## AUFGABENSTELLUNG
Geben Sie den nachstehenden Text zum Geltungsbereich des Sozialgesetzbuchs vollständig und wortgetreu wieder.

## BEREITGESTELLTER TEXT
● ● ●

0 Rechtsentwicklung
Rz. 1
Die Vorschrift ist mit dem SGB I durch das Gesetz v. 11.12.1975 (BGBl. I S. 3015) zum 1.1.1976 in Kraft getreten.
Mit Art. II § 15 Nr. 1 Buchst. o des Sozialgesetzbuchs (SGB) – Zusammenarbeit der Leistungsträger und ihre Beziehungen zu Dritten v. 4.11.1982 (BGBl. I S. 1450) wurde der Abs. 2 mit Wirkung zum 1.7.1983 dahingehend geändert, dass der bisherige Vorbehalt zugunsten abweichenden Rechts der besonderen Teile des SGB gestrichen und in § 37 geregelt wurde.
1 Allgemeines
Rz. 1a
Die Vorschrift bestimmt den personellen und räumlichen Geltungsbereich des Sozialgesetzbuchs nach dem Territorialitätsprinzip (Abs. 1). Sie ist auch mit der grundsätzlichen Geltung des Territorialitätsprinzips begründet worden (BT-Drs. 7/868 S. 27). Da die Vorschrift aber nicht alle sich auf dem Hoheitsgebiet befindlichen Personen erfasst, sondern nur solche mit Wohnsitz oder gewöhnlichem Aufenthalt im Inland (Definitionen in Abs. 3), kann statt vom Territorialprinzip auch vom Wohnort- oder Wohnlandprinzip gesprochen werden.
Rz. 2
Die Anknüpfung an das Territorialitätsprinzip steht unter dem Vorbehalt über- und zwischenstaatlichen Rechts (Abs. 2) und darüber hinaus unter dem Vorbehalt abweichender Vorschriften in den besonderen Teilen des SGB nach § 37, was in Abs. 2 nicht mehr ausdrücklich erwähnt ist.

● ● ●

## VORGEGEBENES MATERIAL
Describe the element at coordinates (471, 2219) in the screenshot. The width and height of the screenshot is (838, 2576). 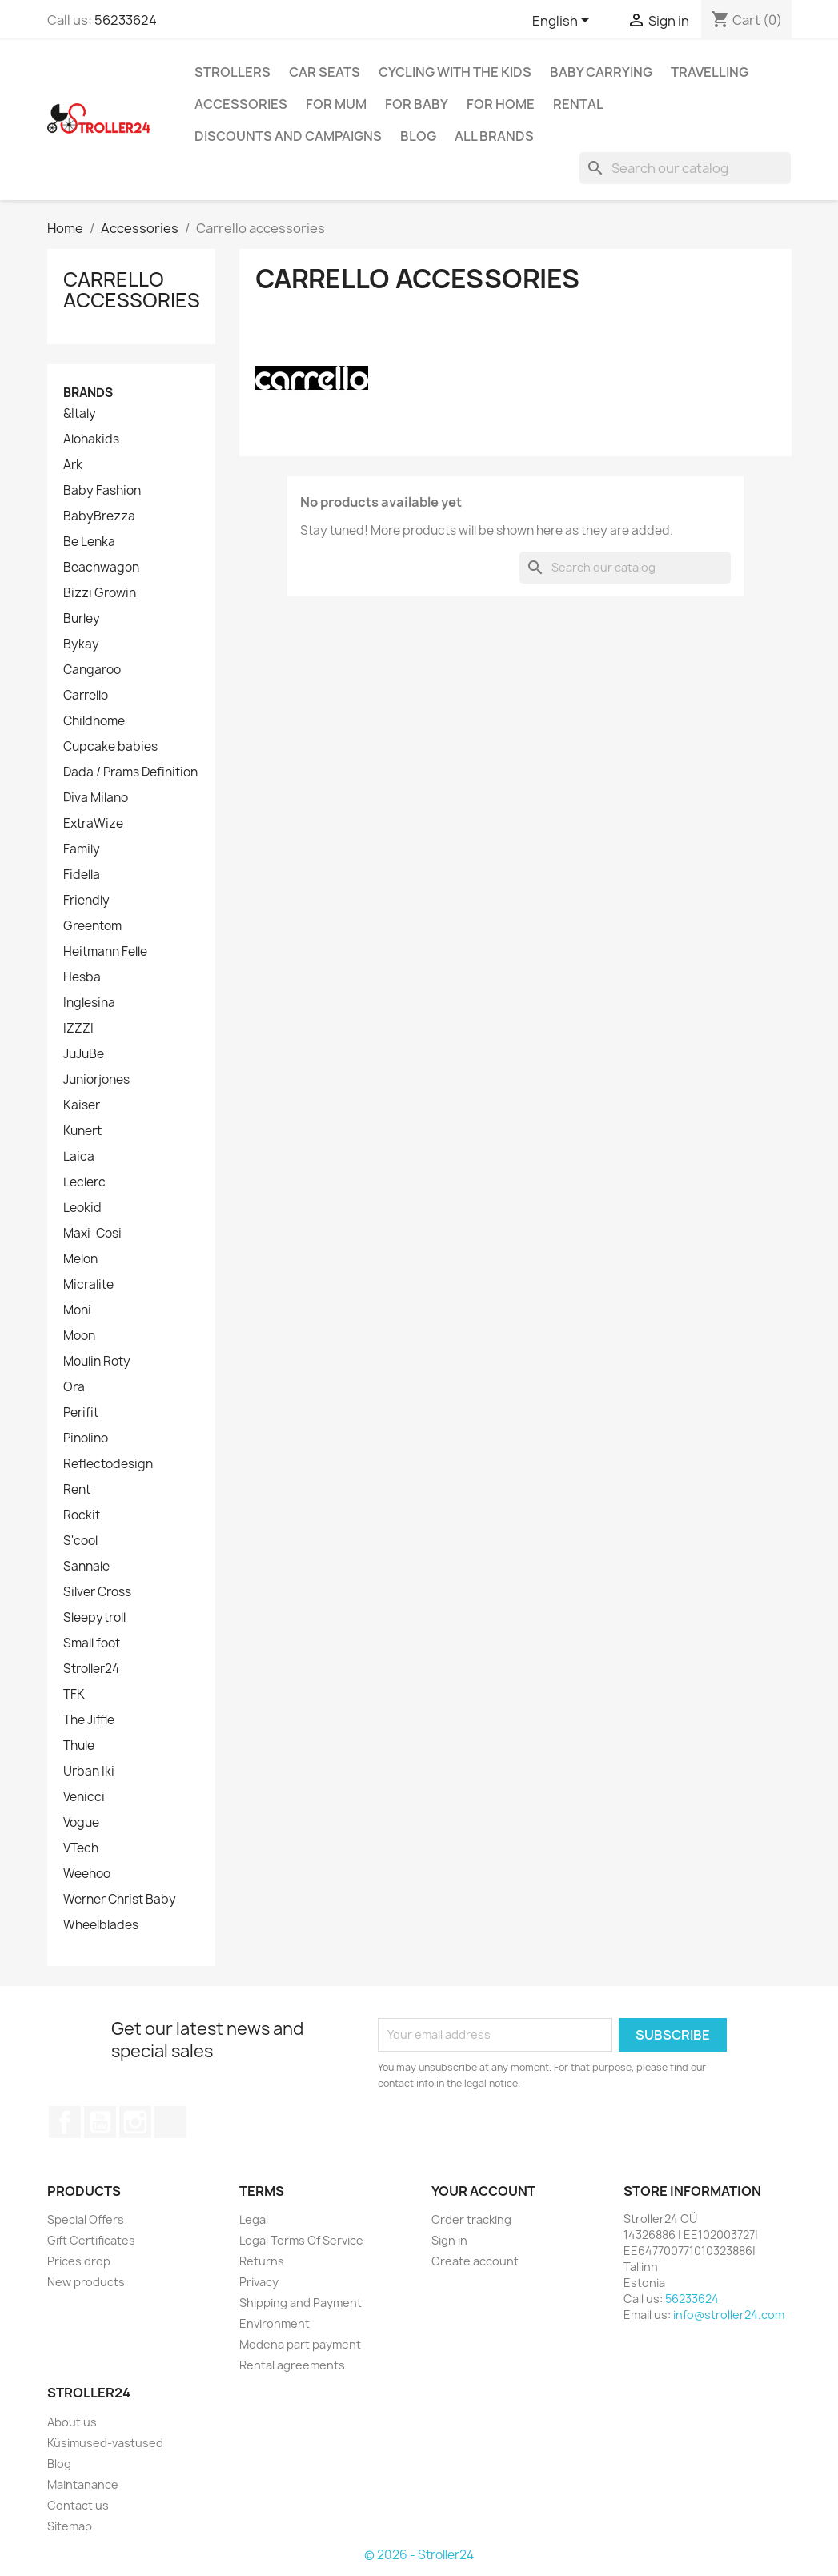
I see `Order tracking` at that location.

● ● ●

## VOLLSTÄNDIGE ANTWORT
0 Rechtsentwicklung
Rz. 1
Die Vorschrift ist mit dem SGB I durch das Gesetz v. 11.12.1975 (BGBl. I S. 3015) zum 1.1.1976 in Kraft getreten.
Mit Art. II § 15 Nr. 1 Buchst. o des Sozialgesetzbuchs (SGB) – Zusammenarbeit der Leistungsträger und ihre Beziehungen zu Dritten v. 4.11.1982 (BGBl. I S. 1450) wurde der Abs. 2 mit Wirkung zum 1.7.1983 dahingehend geändert, dass der bisherige Vorbehalt zugunsten abweichenden Rechts der besonderen Teile des SGB gestrichen und in § 37 geregelt wurde.
1 Allgemeines
Rz. 1a
Die Vorschrift bestimmt den personellen und räumlichen Geltungsbereich des Sozialgesetzbuchs nach dem Territorialitätsprinzip (Abs. 1). Sie ist auch mit der grundsätzlichen Geltung des Territorialitätsprinzips begründet worden (BT-Drs. 7/868 S. 27). Da die Vorschrift aber nicht alle sich auf dem Hoheitsgebiet befindlichen Personen erfasst, sondern nur solche mit Wohnsitz oder gewöhnlichem Aufenthalt im Inland (Definitionen in Abs. 3), kann statt vom Territorialprinzip auch vom Wohnort- oder Wohnlandprinzip gesprochen werden.
Rz. 2
Die Anknüpfung an das Territorialitätsprinzip steht unter dem Vorbehalt über- und zwischenstaatlichen Rechts (Abs. 2) und darüber hinaus unter dem Vorbehalt abweichender Vorschriften in den besonderen Teilen des SGB nach § 37, was in Abs. 2 nicht mehr ausdrücklich erwähnt ist.